So the next time you’re going through, rather than assuming you did something wrong (because you probably didn’t), consider the aspect of your Christian character that God is perfecting.
YOU CAN HANDLE THIS
Also noteworthy from Job is that God carefully chooses who will go through (Job 1: 8; 2: 3). And because nothing catches God by surprise, not only does he choose who will go through, he also places limits on what we will go through (Job 1: 12; 2: 6). In other words, because he loves us and knows us, God will never give us more than we can handle (1 Corinthians 10: 13).
So as difficult as it seems today, you will get through this. Although you feel that you can’t, you’ve felt that way before and you’re still standing. And not only are you still standing, you’re stronger, wiser, and better than you’ve ever been! Friends, the next time you’re going through, be encouraged. Like Job, God has chosen you because you can handle it!
IT’S NOT ABOUT YOU
John’s account of Jesus traveling from Judea to Galilee (John 4: 3) contains a seemingly insignificant detail in verse 4: He had to go through Samaria on the way. In other words, although Samaria was not his final destination, he had to go through it to ultimately get to where he was going. And so it is with us today: the temporary circumstances in which we find ourselves are simply part of the journey to reach our predestined destination.

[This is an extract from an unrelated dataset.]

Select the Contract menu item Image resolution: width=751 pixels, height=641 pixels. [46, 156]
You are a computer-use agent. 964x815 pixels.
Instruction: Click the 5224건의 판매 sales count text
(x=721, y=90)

Consider this: going through Samaria had less to do with Jesus than who he met while at the well: a Samaritan woman—someone with whom he was not allowed to interact based on Jewish law (vv. 9, 27). But because Jesus has always been focused on changing people’s lives, he defied tradition and engaged in a meaningful conversation with the woman that changed her life (vv. 7-29). In light of this, what would have happened if Jesus didn’t go through Samaria? Well, the woman would have missed a divine encounter with the source of her total fulfillment, rather than the temporary satisfaction that came from physical water and her many failed relationships (vv. 13-18). So if Jesus didn’t go through Samaria, it wasn’t that he would have missed anything; but the woman—the one who needed him to be in that place at that time—would have missed a once in a lifetime opportunity to be in his presence and receive all that she needed.
Like the woman needed to meet Jesus as he was going through, there are people who need to meet you as you’re going through. So rather than complaining about how difficult things may be, change your perspective. Think about those whom the Lord has purposely placed in your path. Think about how you can positively impact someone’s life. Because your steps are ordered, know that where you are is exactly where God wants you to be. Although it’s not your final destination, God has placed you there for a reason; not only for you, but those whom you will encounter as you’re going through.